Passage

______________________________

Part of the problem is undoubtedly due to bad criteria. But bad questionnaires or other processes (DSM) are also usually used. Those questionnaires are used to diagnose depression or anxiety, not based on how people are feeling, but based on their behavior. Unfortunately they do not account for behavioral limitations which result from physical disability.

Another problem, especially when using the bad questionnaires, is the lack of appropriate controls. If not being able to leave the house is going to count as depression, then the patients probably need to be compared with another group of patients with an acknowledged biological disease causing similar limitations.

However, even with bad questionnaires and healthy controls, patients will only score a bit worse than normal populations or the healthy controls. The difference might be statistically significant, but the scores are typically still well below the threshold intended to diagnose depression or anxiety with that questionnaire. But the researchers will still treat it as being indicative of depression, or fudge a bit and say the patients are just "more depressed", etc.

______________________________

Extracted records

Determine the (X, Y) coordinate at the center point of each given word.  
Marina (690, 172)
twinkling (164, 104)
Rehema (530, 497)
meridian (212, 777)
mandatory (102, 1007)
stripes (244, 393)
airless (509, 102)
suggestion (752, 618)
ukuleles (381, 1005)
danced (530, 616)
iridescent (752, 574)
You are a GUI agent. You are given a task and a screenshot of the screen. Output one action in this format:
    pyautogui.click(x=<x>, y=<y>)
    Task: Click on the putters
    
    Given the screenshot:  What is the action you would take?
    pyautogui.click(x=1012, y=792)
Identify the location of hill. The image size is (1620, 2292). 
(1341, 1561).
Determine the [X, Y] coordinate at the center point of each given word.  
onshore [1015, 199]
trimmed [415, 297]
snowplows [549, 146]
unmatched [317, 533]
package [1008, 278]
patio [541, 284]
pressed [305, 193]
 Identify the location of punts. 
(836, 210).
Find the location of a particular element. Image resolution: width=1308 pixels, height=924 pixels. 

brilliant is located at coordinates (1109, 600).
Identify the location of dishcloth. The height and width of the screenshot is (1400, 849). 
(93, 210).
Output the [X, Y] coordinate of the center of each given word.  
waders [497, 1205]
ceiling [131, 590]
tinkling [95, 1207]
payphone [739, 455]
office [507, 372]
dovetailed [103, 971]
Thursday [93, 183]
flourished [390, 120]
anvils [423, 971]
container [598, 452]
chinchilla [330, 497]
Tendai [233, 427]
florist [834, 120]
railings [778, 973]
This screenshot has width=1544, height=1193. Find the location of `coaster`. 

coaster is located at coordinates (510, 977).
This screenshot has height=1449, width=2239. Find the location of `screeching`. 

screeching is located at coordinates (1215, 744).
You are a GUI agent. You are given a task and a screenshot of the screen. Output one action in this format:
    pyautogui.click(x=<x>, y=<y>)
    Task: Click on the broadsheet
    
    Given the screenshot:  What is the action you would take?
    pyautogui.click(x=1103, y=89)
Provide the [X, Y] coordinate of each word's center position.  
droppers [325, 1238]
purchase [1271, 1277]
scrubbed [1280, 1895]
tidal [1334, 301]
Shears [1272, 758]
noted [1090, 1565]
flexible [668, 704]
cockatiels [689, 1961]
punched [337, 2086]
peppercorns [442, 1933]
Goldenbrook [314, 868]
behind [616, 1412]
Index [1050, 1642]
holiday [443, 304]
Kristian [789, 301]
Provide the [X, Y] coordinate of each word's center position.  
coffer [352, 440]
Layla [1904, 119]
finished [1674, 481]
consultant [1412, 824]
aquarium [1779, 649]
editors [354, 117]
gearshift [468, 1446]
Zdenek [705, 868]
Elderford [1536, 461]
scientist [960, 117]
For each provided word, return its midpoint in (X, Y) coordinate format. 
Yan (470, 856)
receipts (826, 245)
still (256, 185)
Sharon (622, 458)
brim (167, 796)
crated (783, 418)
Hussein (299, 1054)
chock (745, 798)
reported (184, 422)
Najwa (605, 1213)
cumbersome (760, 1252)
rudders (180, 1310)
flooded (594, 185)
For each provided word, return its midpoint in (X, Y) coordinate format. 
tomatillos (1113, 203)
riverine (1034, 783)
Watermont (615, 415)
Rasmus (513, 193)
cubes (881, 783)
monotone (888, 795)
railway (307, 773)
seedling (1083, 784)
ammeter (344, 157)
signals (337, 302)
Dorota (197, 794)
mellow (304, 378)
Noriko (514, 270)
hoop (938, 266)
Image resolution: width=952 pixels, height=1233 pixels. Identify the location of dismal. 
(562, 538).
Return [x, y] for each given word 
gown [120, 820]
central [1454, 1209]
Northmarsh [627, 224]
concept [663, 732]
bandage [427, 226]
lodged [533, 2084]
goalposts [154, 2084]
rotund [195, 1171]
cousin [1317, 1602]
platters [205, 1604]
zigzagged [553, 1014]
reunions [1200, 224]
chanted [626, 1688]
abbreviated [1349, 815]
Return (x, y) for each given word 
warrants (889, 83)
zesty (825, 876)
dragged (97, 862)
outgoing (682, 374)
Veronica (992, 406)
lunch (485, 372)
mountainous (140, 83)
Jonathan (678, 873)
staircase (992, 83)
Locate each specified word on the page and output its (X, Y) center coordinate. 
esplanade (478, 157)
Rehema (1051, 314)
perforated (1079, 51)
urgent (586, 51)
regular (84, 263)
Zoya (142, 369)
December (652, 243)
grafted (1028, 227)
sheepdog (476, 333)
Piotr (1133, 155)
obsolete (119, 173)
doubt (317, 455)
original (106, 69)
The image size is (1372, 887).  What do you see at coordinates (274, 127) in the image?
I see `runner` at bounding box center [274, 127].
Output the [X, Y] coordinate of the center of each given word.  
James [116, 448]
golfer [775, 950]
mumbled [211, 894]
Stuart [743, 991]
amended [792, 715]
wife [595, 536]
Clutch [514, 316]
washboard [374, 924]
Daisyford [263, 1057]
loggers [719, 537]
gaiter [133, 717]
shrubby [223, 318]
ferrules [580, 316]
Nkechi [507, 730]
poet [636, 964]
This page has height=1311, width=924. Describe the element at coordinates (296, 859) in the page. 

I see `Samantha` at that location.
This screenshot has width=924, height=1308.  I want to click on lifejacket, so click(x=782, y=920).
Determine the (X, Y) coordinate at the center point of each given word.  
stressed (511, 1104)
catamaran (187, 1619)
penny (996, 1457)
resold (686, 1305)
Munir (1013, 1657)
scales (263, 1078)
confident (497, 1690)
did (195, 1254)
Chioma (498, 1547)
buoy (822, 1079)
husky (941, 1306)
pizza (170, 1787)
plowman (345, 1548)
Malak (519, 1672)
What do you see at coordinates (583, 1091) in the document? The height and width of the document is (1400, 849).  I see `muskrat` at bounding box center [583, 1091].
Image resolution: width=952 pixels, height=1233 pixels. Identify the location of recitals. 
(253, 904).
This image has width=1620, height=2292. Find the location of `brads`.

______________________________

What you have to do
In the passage about depression questionnaires, what are the questionnaires said to base a diagnosis on instead of how people are feeling? The records were taken from a different source than the text.

Answer
They base it on people's behavior.